Rewrite the part of the material that opens with the line containing "Screen dimensions: 626x349" and runs through the end of the material as a Markdown table with the columns "Row" and "Line", numbering each line and leaving out blank lines.

(Dataset entries)
***
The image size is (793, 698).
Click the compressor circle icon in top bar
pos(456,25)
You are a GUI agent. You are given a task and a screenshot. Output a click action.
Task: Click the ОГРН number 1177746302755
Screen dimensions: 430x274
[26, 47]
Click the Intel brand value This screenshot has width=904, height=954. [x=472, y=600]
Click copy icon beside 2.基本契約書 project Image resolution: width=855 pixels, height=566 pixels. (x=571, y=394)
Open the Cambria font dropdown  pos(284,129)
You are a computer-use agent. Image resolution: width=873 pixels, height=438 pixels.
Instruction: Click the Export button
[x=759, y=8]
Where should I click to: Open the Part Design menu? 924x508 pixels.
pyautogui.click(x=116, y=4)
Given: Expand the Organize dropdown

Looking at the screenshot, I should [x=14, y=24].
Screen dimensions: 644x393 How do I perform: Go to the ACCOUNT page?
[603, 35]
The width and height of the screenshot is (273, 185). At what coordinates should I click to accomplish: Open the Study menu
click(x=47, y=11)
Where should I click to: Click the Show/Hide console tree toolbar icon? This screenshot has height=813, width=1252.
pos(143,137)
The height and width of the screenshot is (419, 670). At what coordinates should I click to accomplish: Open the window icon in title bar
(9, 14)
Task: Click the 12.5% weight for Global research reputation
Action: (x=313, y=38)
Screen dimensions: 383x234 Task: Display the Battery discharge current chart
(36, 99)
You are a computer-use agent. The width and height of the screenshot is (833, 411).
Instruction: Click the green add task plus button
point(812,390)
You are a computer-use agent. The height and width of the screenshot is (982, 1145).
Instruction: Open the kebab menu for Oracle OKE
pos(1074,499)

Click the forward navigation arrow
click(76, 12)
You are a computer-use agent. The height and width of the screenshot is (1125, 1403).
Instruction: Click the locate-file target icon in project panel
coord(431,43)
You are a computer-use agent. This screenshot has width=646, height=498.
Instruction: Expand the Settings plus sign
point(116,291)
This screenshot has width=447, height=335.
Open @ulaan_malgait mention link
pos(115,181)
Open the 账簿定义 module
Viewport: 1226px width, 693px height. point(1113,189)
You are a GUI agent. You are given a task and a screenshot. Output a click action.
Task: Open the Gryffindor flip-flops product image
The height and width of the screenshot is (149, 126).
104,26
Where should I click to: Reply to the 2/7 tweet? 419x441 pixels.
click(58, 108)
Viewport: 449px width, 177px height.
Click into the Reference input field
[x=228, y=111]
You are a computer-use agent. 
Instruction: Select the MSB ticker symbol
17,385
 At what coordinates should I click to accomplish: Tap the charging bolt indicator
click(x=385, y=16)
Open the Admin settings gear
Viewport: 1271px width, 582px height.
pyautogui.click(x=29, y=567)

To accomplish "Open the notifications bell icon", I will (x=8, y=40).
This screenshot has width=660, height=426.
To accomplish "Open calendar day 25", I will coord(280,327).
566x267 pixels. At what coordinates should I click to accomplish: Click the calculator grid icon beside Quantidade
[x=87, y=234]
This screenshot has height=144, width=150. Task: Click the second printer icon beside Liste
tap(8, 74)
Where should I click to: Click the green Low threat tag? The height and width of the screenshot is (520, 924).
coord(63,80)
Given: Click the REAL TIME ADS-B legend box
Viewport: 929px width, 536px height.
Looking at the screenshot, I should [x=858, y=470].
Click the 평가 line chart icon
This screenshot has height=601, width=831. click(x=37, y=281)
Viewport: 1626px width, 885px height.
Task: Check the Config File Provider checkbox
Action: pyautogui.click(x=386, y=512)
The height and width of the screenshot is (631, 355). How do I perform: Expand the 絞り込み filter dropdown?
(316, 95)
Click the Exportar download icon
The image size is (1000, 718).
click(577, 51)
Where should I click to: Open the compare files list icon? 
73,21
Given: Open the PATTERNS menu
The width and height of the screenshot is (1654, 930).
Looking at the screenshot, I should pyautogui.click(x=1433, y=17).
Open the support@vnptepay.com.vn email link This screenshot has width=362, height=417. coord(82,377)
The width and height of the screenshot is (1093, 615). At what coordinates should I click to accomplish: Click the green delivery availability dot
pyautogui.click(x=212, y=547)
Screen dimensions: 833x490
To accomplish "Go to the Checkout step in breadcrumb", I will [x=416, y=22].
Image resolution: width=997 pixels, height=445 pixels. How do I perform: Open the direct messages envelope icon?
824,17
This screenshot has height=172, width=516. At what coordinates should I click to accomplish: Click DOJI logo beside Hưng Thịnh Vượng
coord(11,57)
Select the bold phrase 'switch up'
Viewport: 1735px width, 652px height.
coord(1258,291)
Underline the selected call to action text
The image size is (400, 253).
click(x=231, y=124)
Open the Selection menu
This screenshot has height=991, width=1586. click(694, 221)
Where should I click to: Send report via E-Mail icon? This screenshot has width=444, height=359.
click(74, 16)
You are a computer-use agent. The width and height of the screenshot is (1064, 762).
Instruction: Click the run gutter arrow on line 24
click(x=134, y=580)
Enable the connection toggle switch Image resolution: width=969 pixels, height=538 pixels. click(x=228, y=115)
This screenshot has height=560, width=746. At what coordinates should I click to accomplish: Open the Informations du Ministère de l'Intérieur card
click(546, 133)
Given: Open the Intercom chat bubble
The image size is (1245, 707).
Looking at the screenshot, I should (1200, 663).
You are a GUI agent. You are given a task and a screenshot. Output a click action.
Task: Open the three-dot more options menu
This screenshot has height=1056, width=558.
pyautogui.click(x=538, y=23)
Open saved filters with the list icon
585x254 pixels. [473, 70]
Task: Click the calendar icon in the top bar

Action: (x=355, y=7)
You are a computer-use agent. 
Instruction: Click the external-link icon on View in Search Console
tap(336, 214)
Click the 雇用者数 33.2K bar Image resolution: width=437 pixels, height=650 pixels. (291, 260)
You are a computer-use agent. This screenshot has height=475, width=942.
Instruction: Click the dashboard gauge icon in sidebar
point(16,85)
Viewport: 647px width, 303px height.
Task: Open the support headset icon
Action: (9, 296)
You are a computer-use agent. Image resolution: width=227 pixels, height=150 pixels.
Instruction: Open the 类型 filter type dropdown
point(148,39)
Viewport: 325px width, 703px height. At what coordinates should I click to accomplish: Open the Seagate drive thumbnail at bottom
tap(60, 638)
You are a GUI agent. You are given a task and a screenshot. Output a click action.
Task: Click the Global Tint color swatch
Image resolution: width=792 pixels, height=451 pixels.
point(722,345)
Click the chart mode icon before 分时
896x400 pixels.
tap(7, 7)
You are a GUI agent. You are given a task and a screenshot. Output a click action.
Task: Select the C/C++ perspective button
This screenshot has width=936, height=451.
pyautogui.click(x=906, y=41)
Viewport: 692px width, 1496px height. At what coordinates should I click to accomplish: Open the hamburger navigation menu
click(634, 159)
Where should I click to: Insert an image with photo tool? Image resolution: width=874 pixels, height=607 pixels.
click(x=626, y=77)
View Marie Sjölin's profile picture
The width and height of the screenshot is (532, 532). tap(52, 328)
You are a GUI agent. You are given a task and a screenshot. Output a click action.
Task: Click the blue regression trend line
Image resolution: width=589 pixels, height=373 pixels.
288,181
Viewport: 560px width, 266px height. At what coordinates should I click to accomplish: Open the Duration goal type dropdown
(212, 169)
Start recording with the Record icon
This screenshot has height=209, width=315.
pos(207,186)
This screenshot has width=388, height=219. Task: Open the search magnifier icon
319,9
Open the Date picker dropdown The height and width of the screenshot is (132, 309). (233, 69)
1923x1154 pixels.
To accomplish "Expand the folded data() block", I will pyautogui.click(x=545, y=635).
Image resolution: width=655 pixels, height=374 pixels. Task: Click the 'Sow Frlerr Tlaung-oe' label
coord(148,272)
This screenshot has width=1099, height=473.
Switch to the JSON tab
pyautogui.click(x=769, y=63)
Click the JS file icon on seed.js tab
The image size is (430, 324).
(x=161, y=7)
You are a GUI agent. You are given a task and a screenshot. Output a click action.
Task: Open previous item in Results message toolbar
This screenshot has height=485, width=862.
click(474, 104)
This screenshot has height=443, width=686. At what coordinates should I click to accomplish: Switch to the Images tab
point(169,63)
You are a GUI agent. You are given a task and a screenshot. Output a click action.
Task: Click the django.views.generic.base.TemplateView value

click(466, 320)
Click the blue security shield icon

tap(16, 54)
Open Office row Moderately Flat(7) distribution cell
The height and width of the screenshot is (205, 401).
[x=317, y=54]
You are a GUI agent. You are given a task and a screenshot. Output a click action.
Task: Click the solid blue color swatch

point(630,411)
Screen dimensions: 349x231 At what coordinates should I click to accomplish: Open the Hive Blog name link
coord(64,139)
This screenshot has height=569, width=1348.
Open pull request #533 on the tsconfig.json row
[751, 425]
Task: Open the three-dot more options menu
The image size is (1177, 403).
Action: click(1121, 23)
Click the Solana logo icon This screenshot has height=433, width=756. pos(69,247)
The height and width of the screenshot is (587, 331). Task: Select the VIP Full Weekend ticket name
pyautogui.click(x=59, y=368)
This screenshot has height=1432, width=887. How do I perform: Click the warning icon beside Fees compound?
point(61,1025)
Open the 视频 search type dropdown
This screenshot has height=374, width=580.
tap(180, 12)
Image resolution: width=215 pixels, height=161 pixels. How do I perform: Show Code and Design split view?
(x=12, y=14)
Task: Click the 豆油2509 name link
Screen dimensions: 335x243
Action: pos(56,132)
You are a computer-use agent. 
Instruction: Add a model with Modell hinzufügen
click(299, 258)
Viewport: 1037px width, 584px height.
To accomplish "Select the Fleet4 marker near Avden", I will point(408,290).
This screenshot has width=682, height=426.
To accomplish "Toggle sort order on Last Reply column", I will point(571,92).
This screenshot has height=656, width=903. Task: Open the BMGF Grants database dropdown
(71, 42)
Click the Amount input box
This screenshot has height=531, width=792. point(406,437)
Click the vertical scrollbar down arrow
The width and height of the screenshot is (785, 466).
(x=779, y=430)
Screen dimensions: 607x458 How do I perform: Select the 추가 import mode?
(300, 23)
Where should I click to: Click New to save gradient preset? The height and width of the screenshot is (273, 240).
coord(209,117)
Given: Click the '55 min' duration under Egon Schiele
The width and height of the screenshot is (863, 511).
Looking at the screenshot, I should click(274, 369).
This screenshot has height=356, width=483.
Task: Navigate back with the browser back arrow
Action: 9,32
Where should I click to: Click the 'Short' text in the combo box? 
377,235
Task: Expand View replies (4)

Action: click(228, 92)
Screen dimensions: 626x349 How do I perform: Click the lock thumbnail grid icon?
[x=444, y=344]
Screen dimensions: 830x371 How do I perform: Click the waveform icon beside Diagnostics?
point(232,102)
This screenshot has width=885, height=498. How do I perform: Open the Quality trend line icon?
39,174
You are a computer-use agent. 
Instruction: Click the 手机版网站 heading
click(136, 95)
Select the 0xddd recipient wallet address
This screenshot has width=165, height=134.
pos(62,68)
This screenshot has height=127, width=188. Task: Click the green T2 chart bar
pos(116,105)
***
= REPLY =
| Row | Line |
|---|---|
| 1 | Screen dimensions: 626x349 How do I perform: Click the lock thumbnail grid icon? |
| 2 | [x=444, y=344] |
| 3 | Screen dimensions: 830x371 How do I perform: Click the waveform icon beside Diagnostics? |
| 4 | point(232,102) |
| 5 | This screenshot has width=885, height=498. How do I perform: Open the Quality trend line icon? |
| 6 | 39,174 |
| 7 | You are a computer-use agent.  |
| 8 | Instruction: Click the 手机版网站 heading |
| 9 | click(136, 95) |
| 10 | Select the 0xddd recipient wallet address |
| 11 | This screenshot has width=165, height=134. |
| 12 | pos(62,68) |
| 13 | This screenshot has height=127, width=188. Task: Click the green T2 chart bar |
| 14 | pos(116,105) |